**Exercise details**
All lines from the one that contains "Where should I click to: Click" through the close of the entries below are to be repeated exactly, without any pictures.
::::::::::
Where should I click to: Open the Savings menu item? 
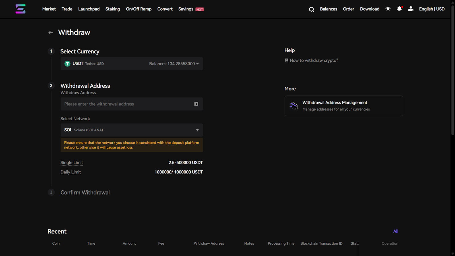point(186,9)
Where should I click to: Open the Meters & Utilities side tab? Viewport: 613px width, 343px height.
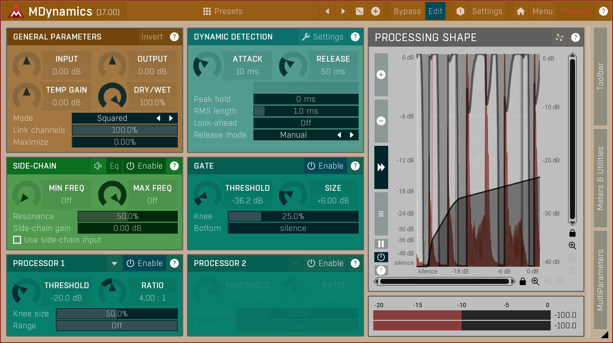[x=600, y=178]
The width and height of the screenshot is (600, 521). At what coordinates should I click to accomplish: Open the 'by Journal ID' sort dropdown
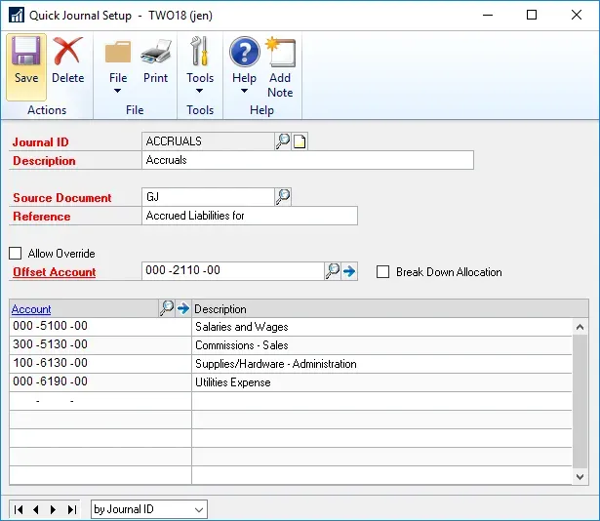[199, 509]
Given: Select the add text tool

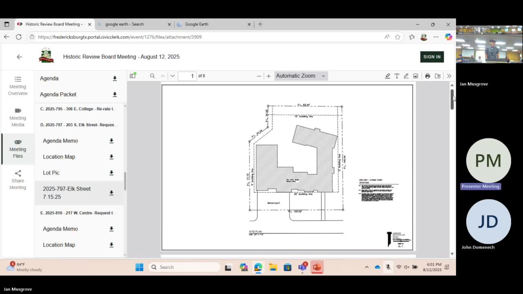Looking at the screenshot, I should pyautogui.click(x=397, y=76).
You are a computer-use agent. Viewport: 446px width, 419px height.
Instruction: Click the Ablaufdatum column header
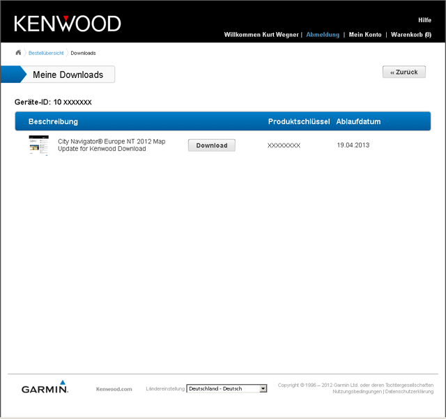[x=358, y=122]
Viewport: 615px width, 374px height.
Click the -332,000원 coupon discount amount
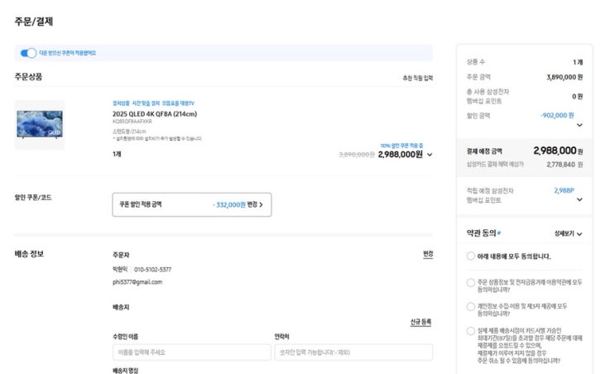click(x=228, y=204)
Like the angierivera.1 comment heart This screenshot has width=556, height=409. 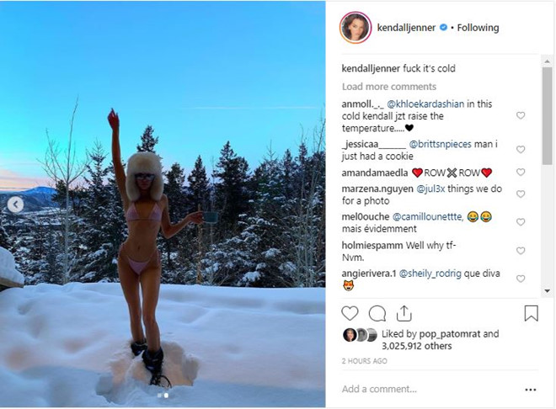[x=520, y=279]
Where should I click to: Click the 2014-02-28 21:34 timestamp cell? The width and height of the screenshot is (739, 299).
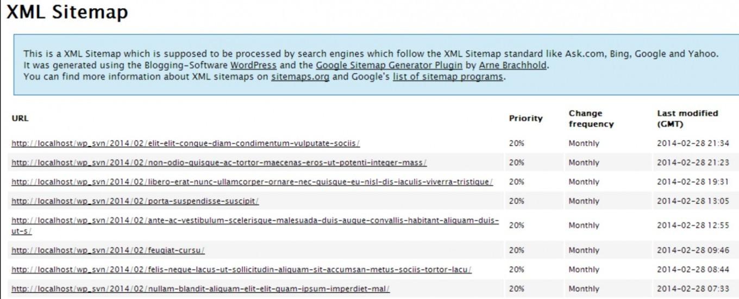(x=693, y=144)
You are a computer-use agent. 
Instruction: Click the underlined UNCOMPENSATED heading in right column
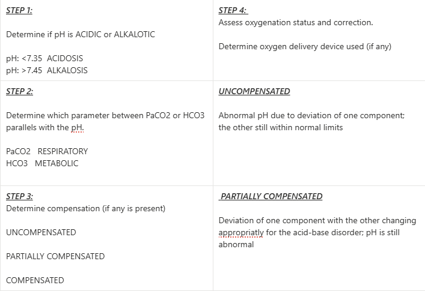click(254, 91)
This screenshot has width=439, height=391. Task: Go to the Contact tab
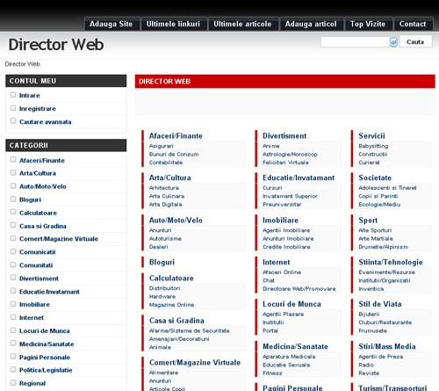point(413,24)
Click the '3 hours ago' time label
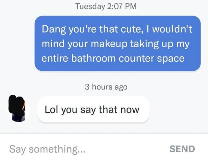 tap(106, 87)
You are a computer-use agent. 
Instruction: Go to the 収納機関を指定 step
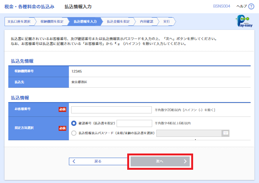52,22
::::::::::
**Response area**
Where should I click to: Click the 2014-02-28 21:34 timestamp cell? The width and height of the screenshot is (739, 299).
(x=693, y=144)
You are a computer-use agent. 
Instruction: Click the underlined UNCOMPENSATED heading in right column
click(254, 91)
This screenshot has width=439, height=391. Task: Go to the Contact tab
point(413,24)
Click the '3 hours ago' time label
 tap(106, 87)
You are a computer-use agent. 
Instruction: Go to the 収納機関を指定 step
52,22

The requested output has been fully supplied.